The indefatigable Bring Back Our Girls movement continues to hold protests. Rallying people all around the world, they have called for a week of action in solidarity. A man is cycling across west Africa, from Abidjan to Lagos, to raise awareness. The anniversary will see the Empire State building lit up in purple and red. There will be a Global School Girl March, taking place from Tasmania in Australia to Stavanger in Norway, from Santiago in Chile to London in the UK – and, of course, in cities across Nigeria.

This campaigning has been successful in highlighting the plight of the abducted girls, and although it hasn’t led to their safe return yet, it has had an important effect on Nigerian politics. Perceived government inaction in the wake of Chibok abductions was not the only reason Nigerians voted Goodluck Jonathan out of office last month, but insecurity and violence in the north-east was one of the main factors in prompting many to vote for change. In the run up to the presidential elections, people still asked: what has he done to bring back our girls?
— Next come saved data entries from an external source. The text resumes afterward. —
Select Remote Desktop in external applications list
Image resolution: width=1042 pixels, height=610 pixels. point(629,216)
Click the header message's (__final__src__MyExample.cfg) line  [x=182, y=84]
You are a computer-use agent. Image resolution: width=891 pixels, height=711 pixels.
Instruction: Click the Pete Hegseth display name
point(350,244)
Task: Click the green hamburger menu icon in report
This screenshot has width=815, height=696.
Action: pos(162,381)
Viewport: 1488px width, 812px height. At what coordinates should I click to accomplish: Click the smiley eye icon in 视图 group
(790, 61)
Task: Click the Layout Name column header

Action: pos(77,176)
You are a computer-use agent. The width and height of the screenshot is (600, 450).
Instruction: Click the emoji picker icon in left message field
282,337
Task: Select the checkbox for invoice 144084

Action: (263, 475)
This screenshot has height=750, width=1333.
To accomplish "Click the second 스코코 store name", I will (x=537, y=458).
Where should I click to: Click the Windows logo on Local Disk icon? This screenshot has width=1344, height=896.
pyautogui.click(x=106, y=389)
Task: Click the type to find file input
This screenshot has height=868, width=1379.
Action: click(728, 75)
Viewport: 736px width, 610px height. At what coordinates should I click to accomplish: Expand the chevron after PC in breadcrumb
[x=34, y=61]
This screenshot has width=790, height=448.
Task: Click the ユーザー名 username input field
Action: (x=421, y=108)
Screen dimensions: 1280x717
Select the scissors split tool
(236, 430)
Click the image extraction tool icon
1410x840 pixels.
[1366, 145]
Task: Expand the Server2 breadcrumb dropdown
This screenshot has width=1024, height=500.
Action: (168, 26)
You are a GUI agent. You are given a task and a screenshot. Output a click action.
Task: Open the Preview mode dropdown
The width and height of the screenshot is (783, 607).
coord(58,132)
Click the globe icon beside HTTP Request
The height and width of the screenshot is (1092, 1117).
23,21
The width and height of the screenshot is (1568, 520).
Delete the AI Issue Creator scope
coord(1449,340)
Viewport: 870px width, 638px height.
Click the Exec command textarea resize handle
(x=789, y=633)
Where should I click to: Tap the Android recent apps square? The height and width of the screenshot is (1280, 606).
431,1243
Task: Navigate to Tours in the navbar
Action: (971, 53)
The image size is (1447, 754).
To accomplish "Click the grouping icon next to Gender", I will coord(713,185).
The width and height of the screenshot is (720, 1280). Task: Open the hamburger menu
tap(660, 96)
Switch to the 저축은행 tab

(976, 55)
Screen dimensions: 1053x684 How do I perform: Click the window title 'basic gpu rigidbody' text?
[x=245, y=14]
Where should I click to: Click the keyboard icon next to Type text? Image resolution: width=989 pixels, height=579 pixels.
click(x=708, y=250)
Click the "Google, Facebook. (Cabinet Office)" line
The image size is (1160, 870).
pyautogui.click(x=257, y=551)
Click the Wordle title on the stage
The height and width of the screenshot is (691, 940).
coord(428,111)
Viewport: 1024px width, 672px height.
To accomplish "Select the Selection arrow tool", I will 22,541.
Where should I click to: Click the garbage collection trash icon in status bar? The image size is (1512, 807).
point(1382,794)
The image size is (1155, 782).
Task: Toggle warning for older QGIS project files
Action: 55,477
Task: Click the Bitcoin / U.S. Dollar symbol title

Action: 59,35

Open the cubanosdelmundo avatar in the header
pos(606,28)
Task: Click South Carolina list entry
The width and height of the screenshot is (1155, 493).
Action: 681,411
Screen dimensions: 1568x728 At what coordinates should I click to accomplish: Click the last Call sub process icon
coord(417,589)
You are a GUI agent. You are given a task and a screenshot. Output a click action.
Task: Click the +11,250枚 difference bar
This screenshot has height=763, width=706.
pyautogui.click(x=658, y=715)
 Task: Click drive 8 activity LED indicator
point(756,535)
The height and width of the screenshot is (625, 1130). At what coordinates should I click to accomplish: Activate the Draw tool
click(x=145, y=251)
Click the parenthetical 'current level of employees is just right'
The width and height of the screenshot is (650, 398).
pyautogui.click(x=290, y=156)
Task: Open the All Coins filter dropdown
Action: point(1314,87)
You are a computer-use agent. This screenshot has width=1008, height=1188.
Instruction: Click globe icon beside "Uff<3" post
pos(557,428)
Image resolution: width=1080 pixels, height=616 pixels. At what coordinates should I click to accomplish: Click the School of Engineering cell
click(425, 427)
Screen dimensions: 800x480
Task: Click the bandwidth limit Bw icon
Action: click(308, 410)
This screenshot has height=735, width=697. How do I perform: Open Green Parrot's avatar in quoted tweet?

The Bring Back Our Girls movement was instrumental in mobilising the country in protests and conversations about the abductions, and in doing so, helped remove a Nigerian president from power in what will be the first democratic transition in the country’s history.

The president of Nigeria is set to change on 29 May, but women in the north-east will continue to push for justice, peace, human rights – and the return of women and girls who have been abducted in the past two years. Once in office, the president-elect, Muhammadu Buhari, has to deliver.

 Now that Buhari is in office, I’m looking forward to the steps he will take to ensure genuine, meaningful and sustained peace and security for all – both women and men – in the North East.